> [What you should do]: Each entry here needs to be given again exactly.

■ ■ ■ ■ ■ ■ ■

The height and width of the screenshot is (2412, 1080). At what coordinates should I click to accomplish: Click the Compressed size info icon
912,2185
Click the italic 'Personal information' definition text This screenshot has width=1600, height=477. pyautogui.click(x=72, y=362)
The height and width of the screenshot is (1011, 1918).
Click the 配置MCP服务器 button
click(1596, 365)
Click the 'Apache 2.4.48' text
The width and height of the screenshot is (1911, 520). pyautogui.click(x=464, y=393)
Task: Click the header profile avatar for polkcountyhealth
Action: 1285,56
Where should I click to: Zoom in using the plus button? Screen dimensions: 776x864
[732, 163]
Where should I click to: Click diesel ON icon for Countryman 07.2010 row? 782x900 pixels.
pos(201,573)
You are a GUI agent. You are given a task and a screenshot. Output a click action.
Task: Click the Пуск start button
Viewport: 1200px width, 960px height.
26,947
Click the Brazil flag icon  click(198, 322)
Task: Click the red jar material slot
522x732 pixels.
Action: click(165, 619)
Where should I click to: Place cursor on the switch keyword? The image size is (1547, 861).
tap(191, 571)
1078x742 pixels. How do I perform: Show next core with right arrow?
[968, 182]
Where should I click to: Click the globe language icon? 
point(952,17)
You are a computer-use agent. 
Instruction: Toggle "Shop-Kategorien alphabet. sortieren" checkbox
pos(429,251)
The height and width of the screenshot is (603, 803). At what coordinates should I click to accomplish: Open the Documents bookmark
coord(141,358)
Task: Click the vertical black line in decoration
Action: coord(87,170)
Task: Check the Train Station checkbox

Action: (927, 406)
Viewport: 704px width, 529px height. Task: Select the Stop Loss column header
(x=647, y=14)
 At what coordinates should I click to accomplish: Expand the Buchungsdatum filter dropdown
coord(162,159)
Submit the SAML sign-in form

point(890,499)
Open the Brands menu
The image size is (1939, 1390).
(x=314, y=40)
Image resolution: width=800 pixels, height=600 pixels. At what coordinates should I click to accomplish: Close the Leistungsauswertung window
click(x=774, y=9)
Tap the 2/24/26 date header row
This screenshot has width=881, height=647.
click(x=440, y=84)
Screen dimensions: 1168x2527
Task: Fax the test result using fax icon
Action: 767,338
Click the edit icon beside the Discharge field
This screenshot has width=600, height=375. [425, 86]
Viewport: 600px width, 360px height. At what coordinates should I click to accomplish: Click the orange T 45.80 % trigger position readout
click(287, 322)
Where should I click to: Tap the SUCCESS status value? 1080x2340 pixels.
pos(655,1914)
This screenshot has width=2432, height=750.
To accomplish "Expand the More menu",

■ ■ ■ ■ ■ ■ ■

> [Answer box]:
The height and width of the screenshot is (2412, 1080). At what coordinates should I click to accomplish: Click the Compressed size info icon
912,2185
Click the italic 'Personal information' definition text This screenshot has width=1600, height=477. pyautogui.click(x=72, y=362)
The height and width of the screenshot is (1011, 1918).
Click the 配置MCP服务器 button
click(1596, 365)
Click the 'Apache 2.4.48' text
The width and height of the screenshot is (1911, 520). pyautogui.click(x=464, y=393)
Task: Click the header profile avatar for polkcountyhealth
Action: 1285,56
Where should I click to: Zoom in using the plus button? Screen dimensions: 776x864
[732, 163]
Where should I click to: Click diesel ON icon for Countryman 07.2010 row? 782x900 pixels.
pos(201,573)
You are a GUI agent. You are given a task and a screenshot. Output a click action.
Task: Click the Пуск start button
Viewport: 1200px width, 960px height.
26,947
Click the Brazil flag icon  click(198, 322)
Task: Click the red jar material slot
522x732 pixels.
Action: click(165, 619)
Where should I click to: Place cursor on the switch keyword? The image size is (1547, 861).
tap(191, 571)
1078x742 pixels. How do I perform: Show next core with right arrow?
[968, 182]
Where should I click to: Click the globe language icon? 
point(952,17)
You are a computer-use agent. 
Instruction: Toggle "Shop-Kategorien alphabet. sortieren" checkbox
pos(429,251)
The height and width of the screenshot is (603, 803). At what coordinates should I click to accomplish: Open the Documents bookmark
coord(141,358)
Task: Click the vertical black line in decoration
Action: coord(87,170)
Task: Check the Train Station checkbox

Action: (927, 406)
Viewport: 704px width, 529px height. Task: Select the Stop Loss column header
(x=647, y=14)
 At what coordinates should I click to accomplish: Expand the Buchungsdatum filter dropdown
coord(162,159)
Submit the SAML sign-in form

point(890,499)
Open the Brands menu
The image size is (1939, 1390).
(x=314, y=40)
Image resolution: width=800 pixels, height=600 pixels. At what coordinates should I click to accomplish: Close the Leistungsauswertung window
click(x=774, y=9)
Tap the 2/24/26 date header row
This screenshot has width=881, height=647.
click(x=440, y=84)
Screen dimensions: 1168x2527
Task: Fax the test result using fax icon
Action: 767,338
Click the edit icon beside the Discharge field
This screenshot has width=600, height=375. [425, 86]
Viewport: 600px width, 360px height. At what coordinates should I click to accomplish: Click the orange T 45.80 % trigger position readout
click(287, 322)
Where should I click to: Tap the SUCCESS status value? 1080x2340 pixels.
pos(655,1914)
This screenshot has width=2432, height=750.
To accomplish "Expand the More menu",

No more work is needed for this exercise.